● Task details
Reproduce the following material line for line, with no changes.

==*==

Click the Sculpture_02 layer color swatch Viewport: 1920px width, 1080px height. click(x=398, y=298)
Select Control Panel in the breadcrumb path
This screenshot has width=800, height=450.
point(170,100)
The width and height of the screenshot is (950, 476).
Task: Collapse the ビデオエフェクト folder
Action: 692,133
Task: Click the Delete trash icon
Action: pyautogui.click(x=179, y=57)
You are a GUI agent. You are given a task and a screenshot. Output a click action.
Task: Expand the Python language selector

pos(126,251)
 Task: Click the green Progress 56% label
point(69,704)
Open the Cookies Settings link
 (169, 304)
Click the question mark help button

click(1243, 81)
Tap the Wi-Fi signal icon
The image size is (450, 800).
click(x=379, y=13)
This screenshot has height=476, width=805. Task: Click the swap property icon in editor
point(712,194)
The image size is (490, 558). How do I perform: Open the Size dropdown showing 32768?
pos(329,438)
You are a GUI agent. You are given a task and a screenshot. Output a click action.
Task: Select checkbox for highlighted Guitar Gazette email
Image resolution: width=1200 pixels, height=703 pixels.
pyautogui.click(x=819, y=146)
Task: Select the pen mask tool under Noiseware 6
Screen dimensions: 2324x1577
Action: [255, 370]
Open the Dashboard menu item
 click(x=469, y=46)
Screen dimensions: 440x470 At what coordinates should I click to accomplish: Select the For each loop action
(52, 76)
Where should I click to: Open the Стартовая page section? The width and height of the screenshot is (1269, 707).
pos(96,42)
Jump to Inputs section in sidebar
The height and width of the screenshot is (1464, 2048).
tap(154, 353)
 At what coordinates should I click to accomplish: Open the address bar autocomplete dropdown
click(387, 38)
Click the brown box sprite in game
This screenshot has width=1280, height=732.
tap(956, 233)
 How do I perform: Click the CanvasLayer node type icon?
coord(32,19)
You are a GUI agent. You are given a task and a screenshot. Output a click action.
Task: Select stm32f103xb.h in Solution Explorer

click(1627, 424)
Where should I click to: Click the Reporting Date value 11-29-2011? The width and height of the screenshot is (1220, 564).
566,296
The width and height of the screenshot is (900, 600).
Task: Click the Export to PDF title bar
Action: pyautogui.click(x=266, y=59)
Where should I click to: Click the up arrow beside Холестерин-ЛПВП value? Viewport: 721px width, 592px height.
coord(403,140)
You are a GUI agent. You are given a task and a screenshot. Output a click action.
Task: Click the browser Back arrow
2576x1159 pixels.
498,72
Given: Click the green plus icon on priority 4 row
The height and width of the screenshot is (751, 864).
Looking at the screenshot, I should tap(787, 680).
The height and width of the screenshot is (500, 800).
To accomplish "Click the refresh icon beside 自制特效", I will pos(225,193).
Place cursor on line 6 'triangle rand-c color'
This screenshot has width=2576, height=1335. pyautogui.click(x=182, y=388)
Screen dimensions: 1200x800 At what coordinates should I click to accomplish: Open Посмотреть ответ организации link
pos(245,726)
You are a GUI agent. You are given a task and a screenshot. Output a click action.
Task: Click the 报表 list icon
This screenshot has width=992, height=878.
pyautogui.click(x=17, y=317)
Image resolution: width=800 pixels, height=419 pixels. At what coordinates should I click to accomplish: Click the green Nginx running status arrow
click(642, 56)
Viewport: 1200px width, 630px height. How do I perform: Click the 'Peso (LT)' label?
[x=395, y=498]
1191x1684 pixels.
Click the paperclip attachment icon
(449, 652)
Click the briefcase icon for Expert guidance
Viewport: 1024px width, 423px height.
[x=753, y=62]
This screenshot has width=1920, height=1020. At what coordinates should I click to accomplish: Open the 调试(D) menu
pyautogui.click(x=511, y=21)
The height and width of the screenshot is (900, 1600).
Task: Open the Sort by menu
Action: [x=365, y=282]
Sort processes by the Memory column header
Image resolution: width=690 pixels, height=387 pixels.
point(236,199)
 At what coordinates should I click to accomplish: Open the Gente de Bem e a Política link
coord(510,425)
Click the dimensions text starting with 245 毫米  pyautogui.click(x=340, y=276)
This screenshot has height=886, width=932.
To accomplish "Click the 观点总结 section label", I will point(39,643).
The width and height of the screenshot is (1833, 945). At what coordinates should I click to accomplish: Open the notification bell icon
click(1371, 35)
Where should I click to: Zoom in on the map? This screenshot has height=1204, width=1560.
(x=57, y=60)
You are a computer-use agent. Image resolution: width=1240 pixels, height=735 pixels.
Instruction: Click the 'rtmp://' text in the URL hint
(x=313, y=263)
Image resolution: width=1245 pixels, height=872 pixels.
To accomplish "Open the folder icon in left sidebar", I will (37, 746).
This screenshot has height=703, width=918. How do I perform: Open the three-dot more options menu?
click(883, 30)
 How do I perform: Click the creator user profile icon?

==*==

● Written answer
Click the Sculpture_02 layer color swatch Viewport: 1920px width, 1080px height. click(x=398, y=298)
Select Control Panel in the breadcrumb path
This screenshot has width=800, height=450.
point(170,100)
The width and height of the screenshot is (950, 476).
Task: Collapse the ビデオエフェクト folder
Action: 692,133
Task: Click the Delete trash icon
Action: pyautogui.click(x=179, y=57)
You are a GUI agent. You are given a task and a screenshot. Output a click action.
Task: Expand the Python language selector

pos(126,251)
 Task: Click the green Progress 56% label
point(69,704)
Open the Cookies Settings link
 (169, 304)
Click the question mark help button

click(1243, 81)
Tap the Wi-Fi signal icon
The image size is (450, 800).
click(x=379, y=13)
This screenshot has height=476, width=805. Task: Click the swap property icon in editor
point(712,194)
The image size is (490, 558). How do I perform: Open the Size dropdown showing 32768?
pos(329,438)
You are a GUI agent. You are given a task and a screenshot. Output a click action.
Task: Select checkbox for highlighted Guitar Gazette email
Image resolution: width=1200 pixels, height=703 pixels.
pyautogui.click(x=819, y=146)
Task: Select the pen mask tool under Noiseware 6
Screen dimensions: 2324x1577
Action: [255, 370]
Open the Dashboard menu item
 click(x=469, y=46)
Screen dimensions: 440x470 At what coordinates should I click to accomplish: Select the For each loop action
(52, 76)
Where should I click to: Open the Стартовая page section? The width and height of the screenshot is (1269, 707).
pos(96,42)
Jump to Inputs section in sidebar
The height and width of the screenshot is (1464, 2048).
tap(154, 353)
 At what coordinates should I click to accomplish: Open the address bar autocomplete dropdown
click(387, 38)
Click the brown box sprite in game
This screenshot has width=1280, height=732.
tap(956, 233)
 How do I perform: Click the CanvasLayer node type icon?
coord(32,19)
You are a GUI agent. You are given a task and a screenshot. Output a click action.
Task: Select stm32f103xb.h in Solution Explorer

click(1627, 424)
Where should I click to: Click the Reporting Date value 11-29-2011? The width and height of the screenshot is (1220, 564).
566,296
The width and height of the screenshot is (900, 600).
Task: Click the Export to PDF title bar
Action: pyautogui.click(x=266, y=59)
Where should I click to: Click the up arrow beside Холестерин-ЛПВП value? Viewport: 721px width, 592px height.
coord(403,140)
You are a GUI agent. You are given a task and a screenshot. Output a click action.
Task: Click the browser Back arrow
2576x1159 pixels.
498,72
Given: Click the green plus icon on priority 4 row
The height and width of the screenshot is (751, 864).
Looking at the screenshot, I should tap(787, 680).
The height and width of the screenshot is (500, 800).
To accomplish "Click the refresh icon beside 自制特效", I will pos(225,193).
Place cursor on line 6 'triangle rand-c color'
This screenshot has width=2576, height=1335. pyautogui.click(x=182, y=388)
Screen dimensions: 1200x800 At what coordinates should I click to accomplish: Open Посмотреть ответ организации link
pos(245,726)
You are a GUI agent. You are given a task and a screenshot. Output a click action.
Task: Click the 报表 list icon
This screenshot has width=992, height=878.
pyautogui.click(x=17, y=317)
Image resolution: width=800 pixels, height=419 pixels. At what coordinates should I click to accomplish: Click the green Nginx running status arrow
click(642, 56)
Viewport: 1200px width, 630px height. How do I perform: Click the 'Peso (LT)' label?
[x=395, y=498]
1191x1684 pixels.
Click the paperclip attachment icon
(449, 652)
Click the briefcase icon for Expert guidance
Viewport: 1024px width, 423px height.
[x=753, y=62]
This screenshot has width=1920, height=1020. At what coordinates should I click to accomplish: Open the 调试(D) menu
pyautogui.click(x=511, y=21)
The height and width of the screenshot is (900, 1600).
Task: Open the Sort by menu
Action: [x=365, y=282]
Sort processes by the Memory column header
Image resolution: width=690 pixels, height=387 pixels.
point(236,199)
 At what coordinates should I click to accomplish: Open the Gente de Bem e a Política link
coord(510,425)
Click the dimensions text starting with 245 毫米  pyautogui.click(x=340, y=276)
This screenshot has height=886, width=932.
To accomplish "Click the 观点总结 section label", I will point(39,643).
The width and height of the screenshot is (1833, 945). At what coordinates should I click to accomplish: Open the notification bell icon
click(1371, 35)
Where should I click to: Zoom in on the map? This screenshot has height=1204, width=1560.
(x=57, y=60)
You are a computer-use agent. Image resolution: width=1240 pixels, height=735 pixels.
Instruction: Click the 'rtmp://' text in the URL hint
(x=313, y=263)
Image resolution: width=1245 pixels, height=872 pixels.
To accomplish "Open the folder icon in left sidebar", I will (37, 746).
This screenshot has height=703, width=918. How do I perform: Open the three-dot more options menu?
click(883, 30)
 How do I perform: Click the creator user profile icon?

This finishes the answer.